A poco más de un mes escuchando las noticias sobre la guerra en Ucrania y la invasión rusa en manos de Putin, el precio del aceite de girasol ha aumentado casi un 300 %, sin contar que, en muchas ocasiones, las ciudades principales como Barcelona, se han visto desabastecidas del oleo. ¿Cómo es que la escalada de un conflicto ha generado una crisis en nuestras patatas bravas

Si bien España es un país que produce unas 300.000 toneladas de aceite de girasol al año, su consumo es muy elevado y necesitamos importar de Ucrania, que produce 14 veces más que España, siendo el país con mayor producción de aceite de girasol en el mundo. Adivinen cuál es el segundo… así es, Rusia. Todo esto conlleva a percibir una demanda desmedida en aceite de oliva que, entre tanta regulación (DOP, IGP) y tanto marketing, el precio del litro se haya disparado casi un 150 %. A todo esto, se le ha sumado el aumento desproporcionado de la gasolina, que produce un encarecimiento casi exponencial en la cadena de aprovisionamiento.

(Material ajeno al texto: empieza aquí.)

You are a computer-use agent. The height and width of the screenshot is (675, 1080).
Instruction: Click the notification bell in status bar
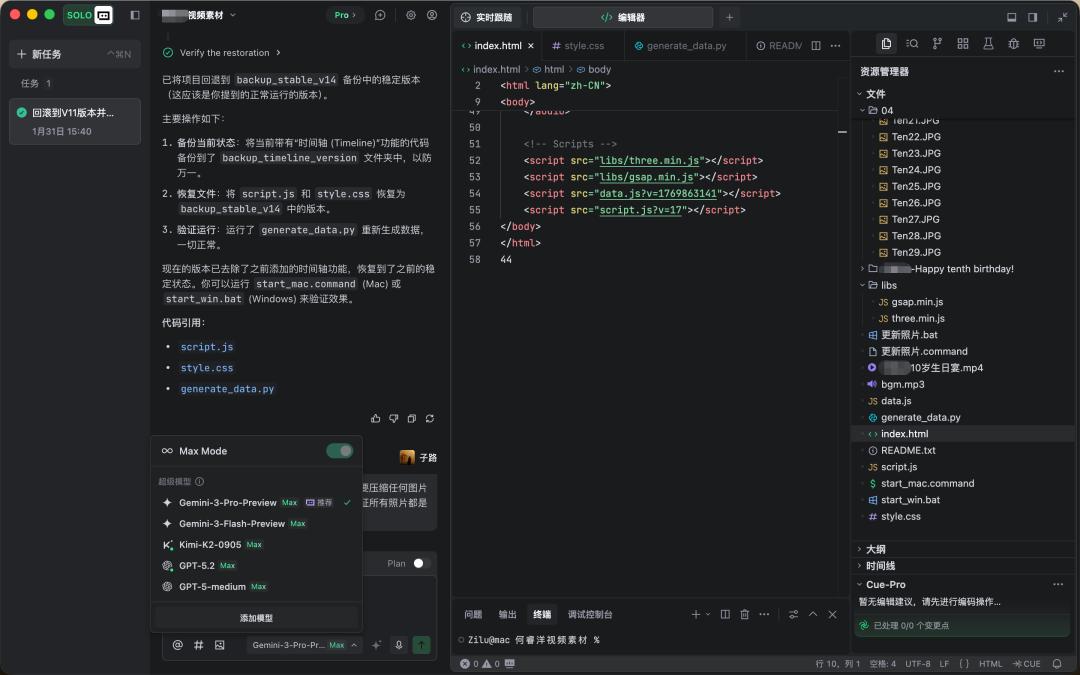point(1057,664)
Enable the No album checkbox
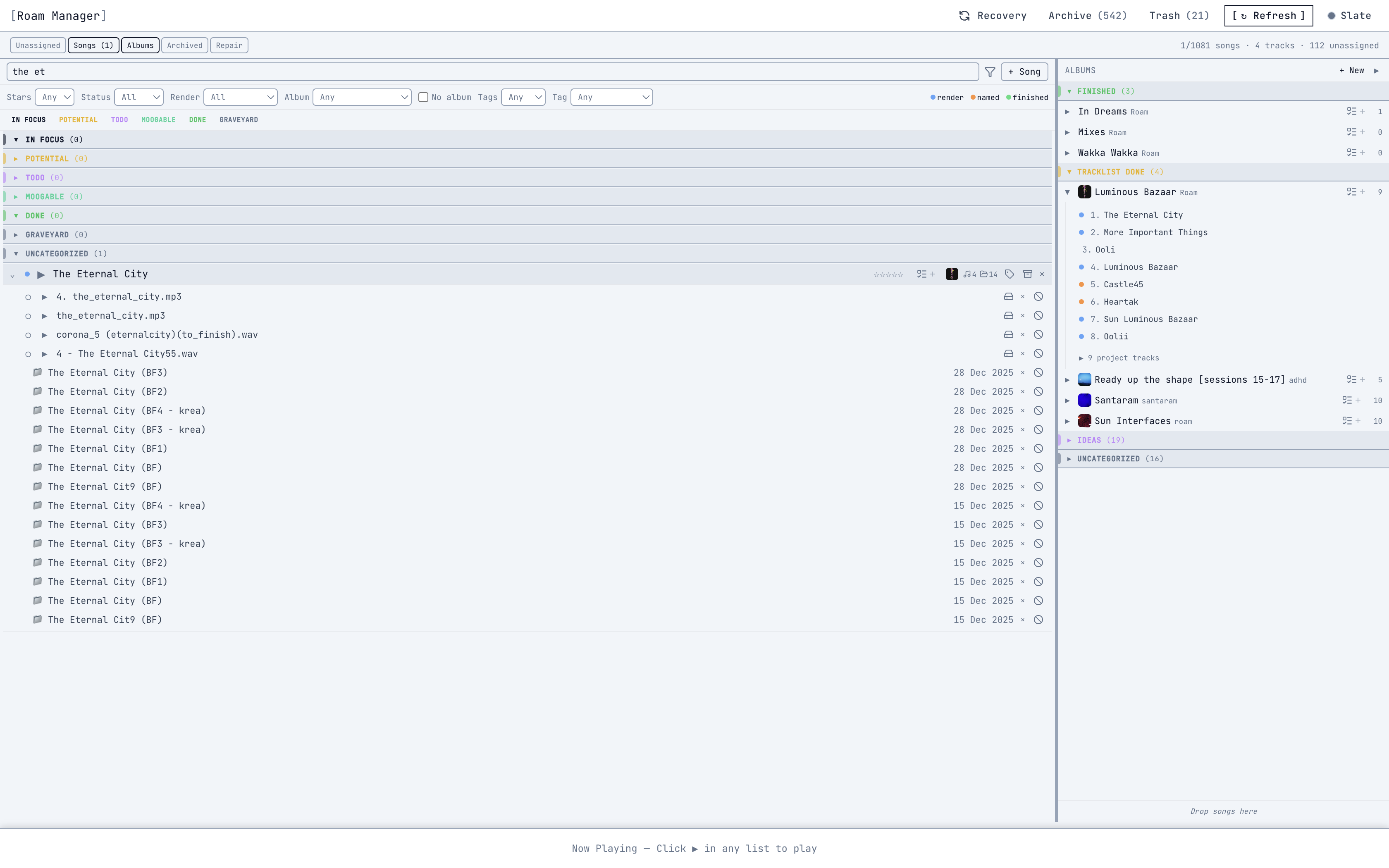The height and width of the screenshot is (868, 1389). click(423, 97)
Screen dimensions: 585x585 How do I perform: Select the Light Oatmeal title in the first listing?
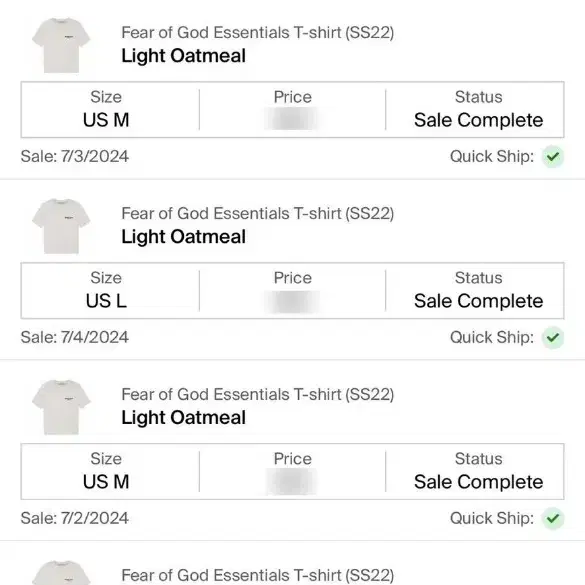(184, 56)
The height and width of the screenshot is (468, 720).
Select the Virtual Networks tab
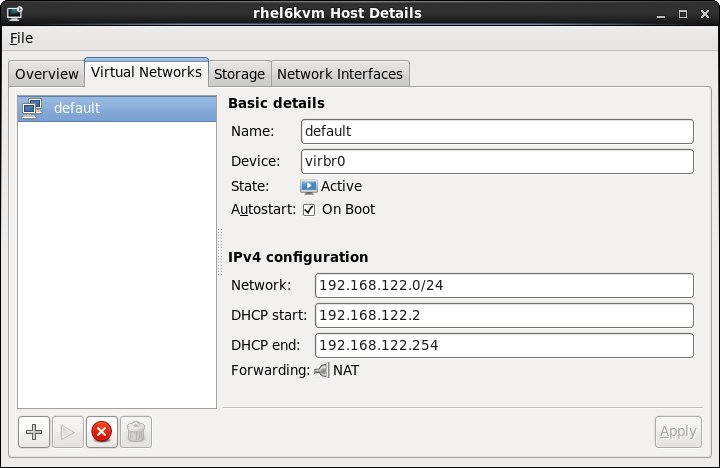(x=146, y=73)
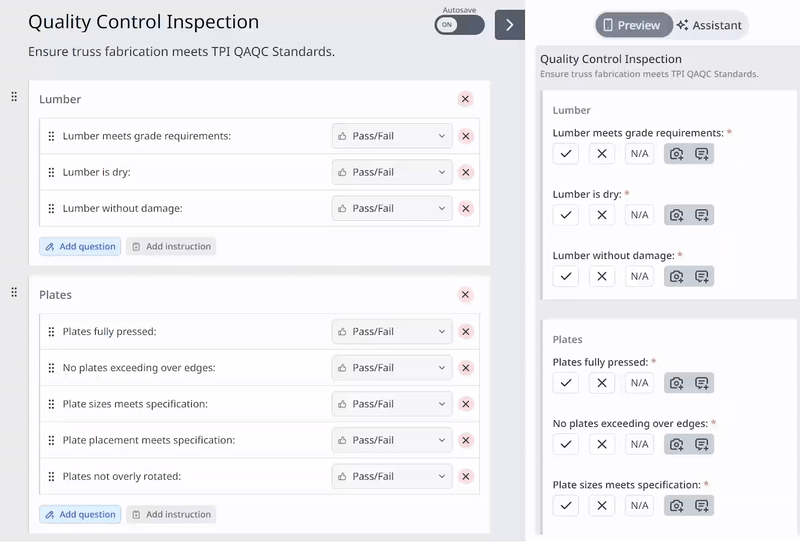Switch to the Preview tab
The width and height of the screenshot is (800, 542).
[632, 25]
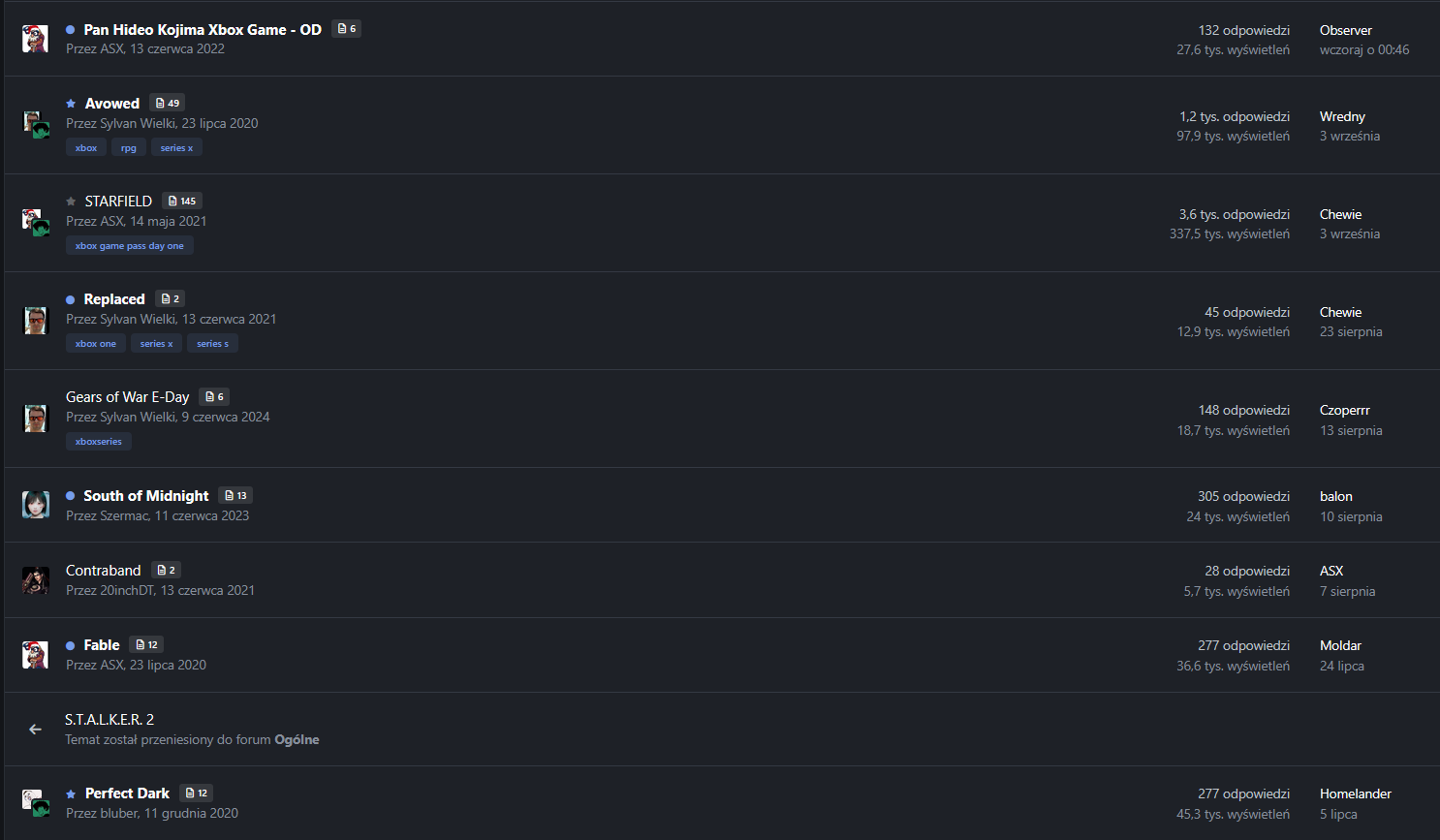1440x840 pixels.
Task: Click unread dot next to Fable topic
Action: point(70,645)
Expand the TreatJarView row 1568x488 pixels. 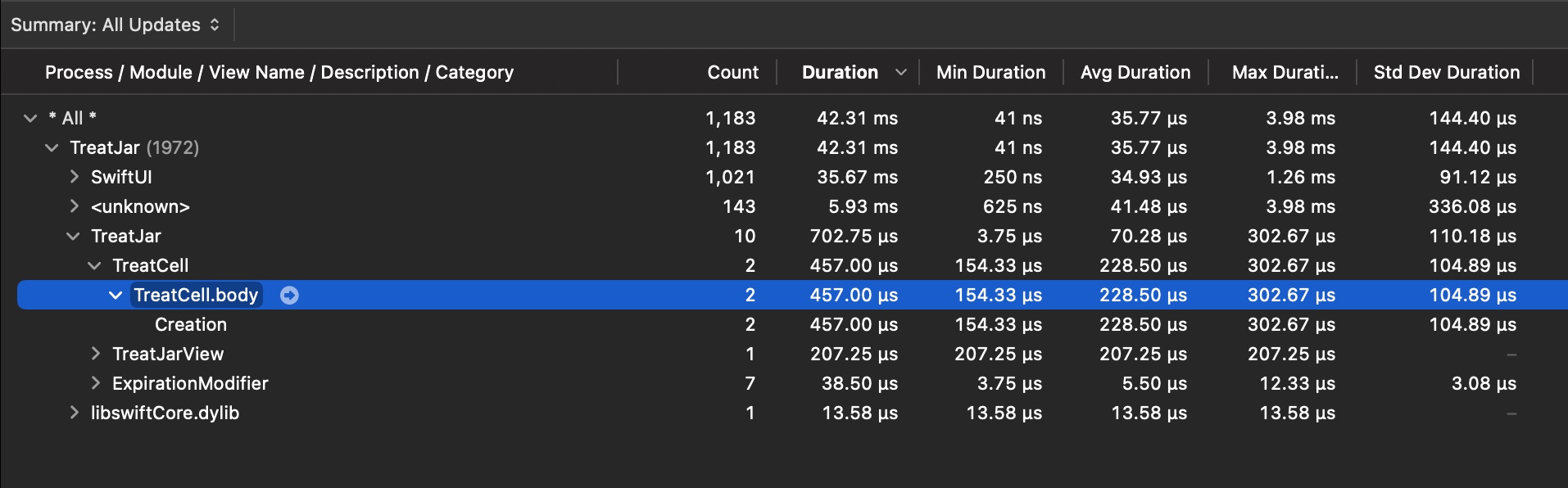click(x=95, y=354)
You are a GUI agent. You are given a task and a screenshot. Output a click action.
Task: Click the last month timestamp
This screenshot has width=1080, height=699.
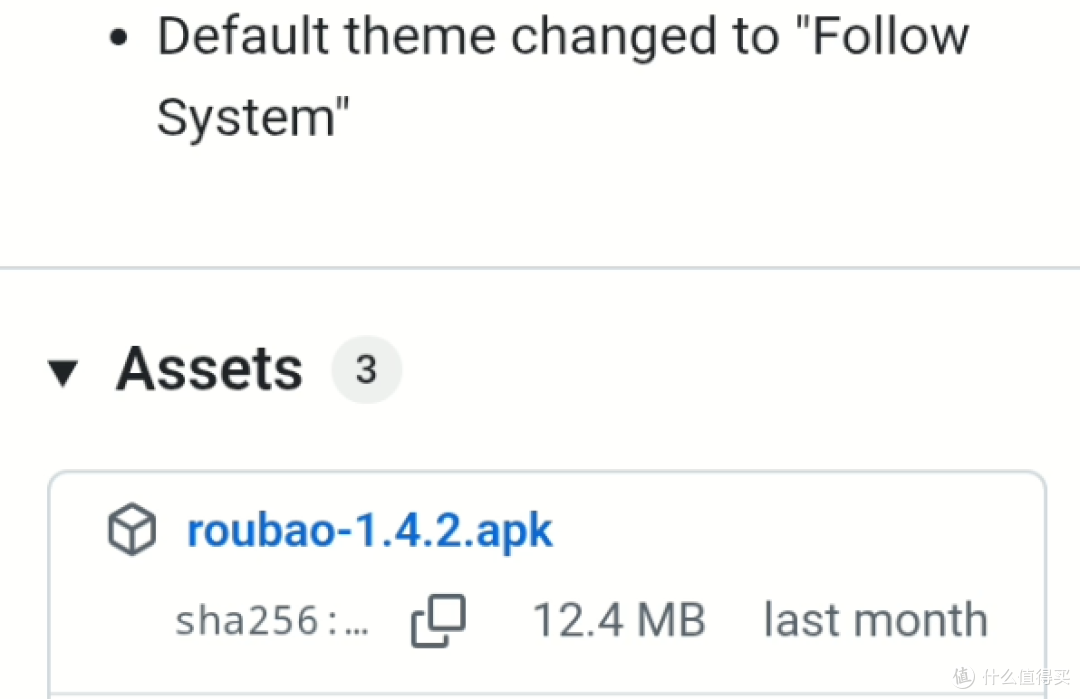[x=876, y=620]
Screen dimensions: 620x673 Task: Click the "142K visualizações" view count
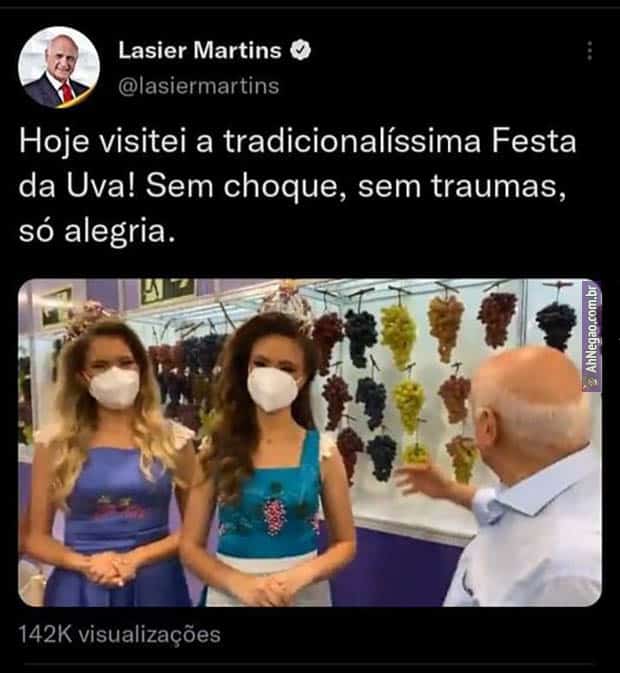tap(119, 635)
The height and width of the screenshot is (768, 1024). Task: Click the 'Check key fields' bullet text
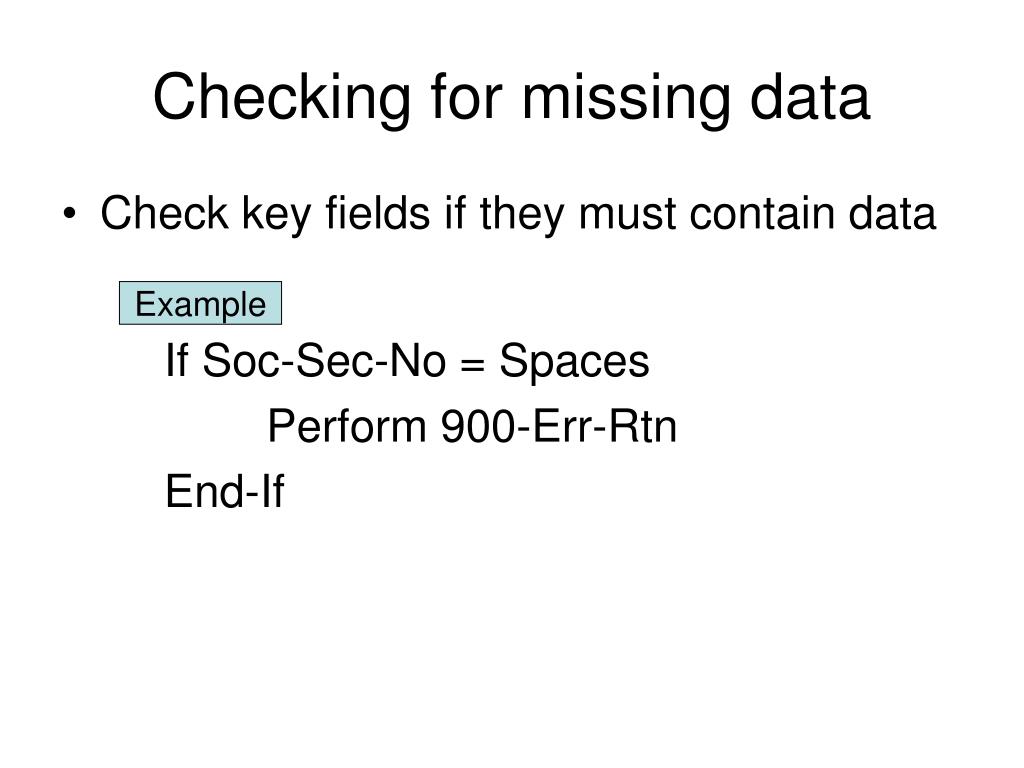[518, 214]
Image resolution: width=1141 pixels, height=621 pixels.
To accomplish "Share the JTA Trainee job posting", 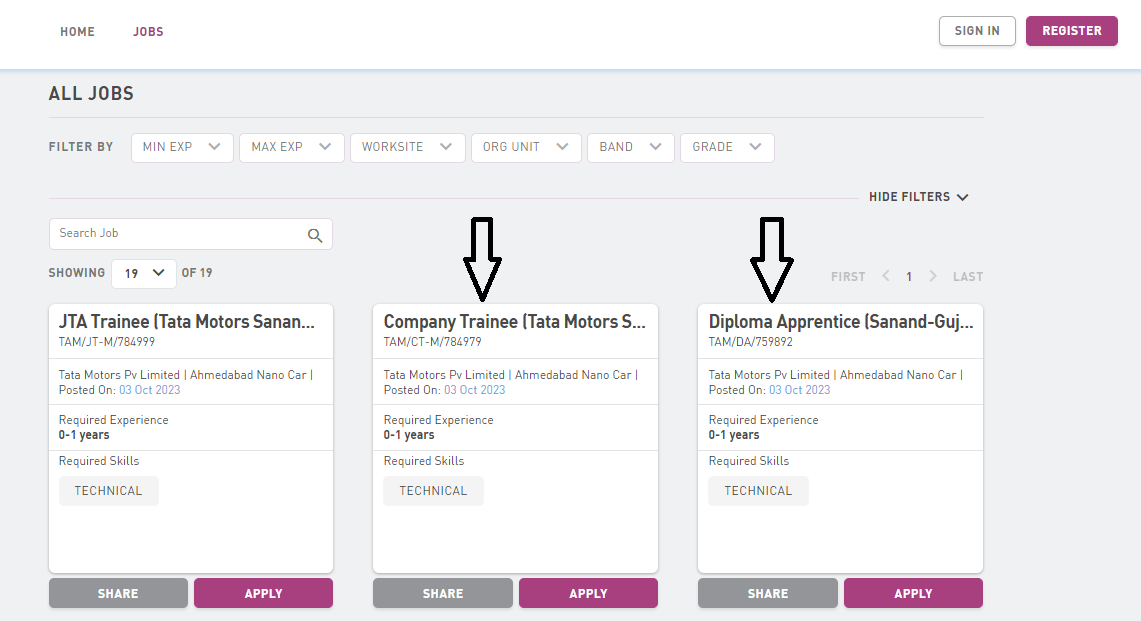I will tap(118, 593).
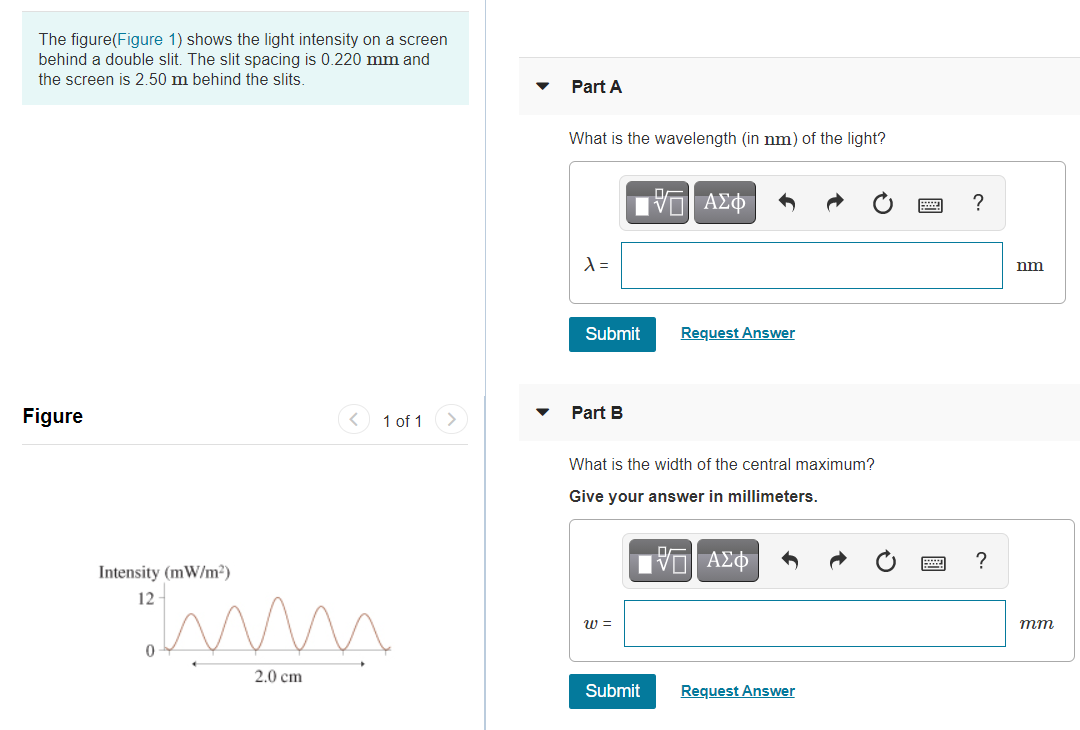This screenshot has height=730, width=1080.
Task: Open the Greek symbols ΑΣφ palette in Part A
Action: coord(724,202)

Aquel que tiene un bar o un restaurante lo está sufriendo. Si quiere seguir manteniendo sus márgenes, le tocará diversificar su oferta y mostrar otras opciones alejadas de estos ingredientes. Esto último lo veo complicadísimo porque no se pueden cambiar décadas de costumbres alimentarias de la noche a la mañana. La patata brava es probablemente la tapa más servida en el territorio español y me cuesta ver que cambiemos las bravas o los boquerones fritos por otros platillos. Este tipo de situaciones dejan en evidencia algunas fallas en la forma de concebir los sistemas alimentarios mundiales. Preferimos consumir productos que, por un lado, no son tan nutricionalmente aconsejables y, por otro lado, han recorrido miles de kilómetros; por tanto, son muy lejanos de nuestra geografía gastronómica. El acceso a mercados internacionales y el transporte desmedido los hacen más atractivos. Aquí está la ruptura de nuestras convicciones de “ultraglobalización” y de esa falacia neoliberal de que el mercado siempre se termina autorregulando. 

Recordé la noticia del Bar Tomás y no pude contener mi desconcierto. Por un momento, imaginé que un sitio como este, o los restaurantes de Eli, cerrasen por los delirios guerreristas y las estrategias geopolíticas. Pensé en todos los restaurantes que podrían correr con la misma suerte y quedé atónito. Como sabía que poco podría hacer al respecto, le ofrecí a Eli mi ayuda y, junto con unos amigos, al día siguiente fuimos como hordas intentando arrasar con todo el aceite que encontramos. Pero, solo pudimos de a cuatro botellas por persona. Mi querido Comején, este artículo se lo debemos a Eli y al resto de restauradores luchadores. Porque no hay Barcelona sin Bar Tomás ni patata brava que lo resista.

Profesor universitario, director del Máster en Dirección Hotelera y restauración en el campus de turismo, hotelería y gastronomía de la Universitat de Barcelona, CETT-UB.